* [Exercise goal] Go through the records and count the lines where the string "computer" occurs. Reply with the number only.

* [Information]
══════════════════════════════

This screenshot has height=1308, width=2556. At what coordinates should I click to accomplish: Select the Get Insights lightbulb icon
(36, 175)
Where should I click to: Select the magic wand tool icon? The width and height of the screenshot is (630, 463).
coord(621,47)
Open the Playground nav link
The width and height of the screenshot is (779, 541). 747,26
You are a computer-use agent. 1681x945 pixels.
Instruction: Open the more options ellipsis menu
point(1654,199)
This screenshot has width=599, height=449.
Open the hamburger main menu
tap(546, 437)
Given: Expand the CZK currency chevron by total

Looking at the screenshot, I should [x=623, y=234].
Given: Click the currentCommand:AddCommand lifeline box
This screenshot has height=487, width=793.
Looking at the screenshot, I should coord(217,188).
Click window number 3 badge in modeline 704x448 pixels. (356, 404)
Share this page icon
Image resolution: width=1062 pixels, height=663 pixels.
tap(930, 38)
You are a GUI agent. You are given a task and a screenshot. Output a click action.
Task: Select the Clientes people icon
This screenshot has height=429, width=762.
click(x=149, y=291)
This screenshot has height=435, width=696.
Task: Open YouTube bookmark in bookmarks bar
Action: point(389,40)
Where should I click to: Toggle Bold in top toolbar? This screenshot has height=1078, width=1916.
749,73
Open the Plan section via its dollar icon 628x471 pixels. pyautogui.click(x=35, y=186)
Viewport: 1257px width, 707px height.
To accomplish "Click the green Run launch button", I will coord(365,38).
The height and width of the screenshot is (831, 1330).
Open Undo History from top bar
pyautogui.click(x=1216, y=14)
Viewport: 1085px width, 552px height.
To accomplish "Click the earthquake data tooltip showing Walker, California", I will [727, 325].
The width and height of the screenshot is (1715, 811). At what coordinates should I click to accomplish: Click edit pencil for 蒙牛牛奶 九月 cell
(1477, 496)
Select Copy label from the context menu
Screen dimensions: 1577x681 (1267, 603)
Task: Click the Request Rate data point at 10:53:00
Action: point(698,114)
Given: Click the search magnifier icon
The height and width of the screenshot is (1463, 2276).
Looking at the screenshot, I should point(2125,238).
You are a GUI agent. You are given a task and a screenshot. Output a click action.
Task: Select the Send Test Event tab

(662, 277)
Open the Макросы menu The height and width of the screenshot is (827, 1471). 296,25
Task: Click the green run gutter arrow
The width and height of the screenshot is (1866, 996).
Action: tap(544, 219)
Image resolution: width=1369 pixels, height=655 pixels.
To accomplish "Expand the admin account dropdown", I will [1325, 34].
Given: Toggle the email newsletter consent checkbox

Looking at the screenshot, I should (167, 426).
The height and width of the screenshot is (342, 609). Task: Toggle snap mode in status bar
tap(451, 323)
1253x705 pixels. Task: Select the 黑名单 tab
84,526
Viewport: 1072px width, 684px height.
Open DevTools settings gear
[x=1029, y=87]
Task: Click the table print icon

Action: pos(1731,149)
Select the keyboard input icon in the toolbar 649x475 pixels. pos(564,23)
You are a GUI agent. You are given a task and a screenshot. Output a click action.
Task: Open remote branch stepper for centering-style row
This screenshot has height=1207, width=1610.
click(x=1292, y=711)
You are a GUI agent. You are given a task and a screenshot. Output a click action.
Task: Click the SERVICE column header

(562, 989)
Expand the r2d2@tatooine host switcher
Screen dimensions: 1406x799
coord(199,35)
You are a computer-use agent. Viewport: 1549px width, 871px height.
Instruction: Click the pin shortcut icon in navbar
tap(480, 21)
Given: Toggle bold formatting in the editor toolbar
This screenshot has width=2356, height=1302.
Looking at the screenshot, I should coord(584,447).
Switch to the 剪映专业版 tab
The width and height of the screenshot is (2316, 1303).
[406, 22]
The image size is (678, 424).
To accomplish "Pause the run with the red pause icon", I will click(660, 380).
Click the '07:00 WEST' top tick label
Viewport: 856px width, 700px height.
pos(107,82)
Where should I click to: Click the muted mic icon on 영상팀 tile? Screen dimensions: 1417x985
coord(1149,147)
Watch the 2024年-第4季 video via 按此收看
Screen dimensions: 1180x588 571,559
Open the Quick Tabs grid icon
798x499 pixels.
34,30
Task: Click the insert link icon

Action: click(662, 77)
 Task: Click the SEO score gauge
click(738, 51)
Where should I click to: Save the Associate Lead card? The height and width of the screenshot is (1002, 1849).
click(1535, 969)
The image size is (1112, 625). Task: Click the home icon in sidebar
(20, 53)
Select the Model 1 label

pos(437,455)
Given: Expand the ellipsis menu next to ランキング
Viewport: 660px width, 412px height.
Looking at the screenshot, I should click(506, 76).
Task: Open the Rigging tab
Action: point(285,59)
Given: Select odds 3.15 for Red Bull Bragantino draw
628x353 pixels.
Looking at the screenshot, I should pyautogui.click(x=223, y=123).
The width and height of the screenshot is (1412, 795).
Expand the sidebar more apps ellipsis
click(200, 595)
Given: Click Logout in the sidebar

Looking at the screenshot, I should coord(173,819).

══════════════════════════════

* [Exercise output] 2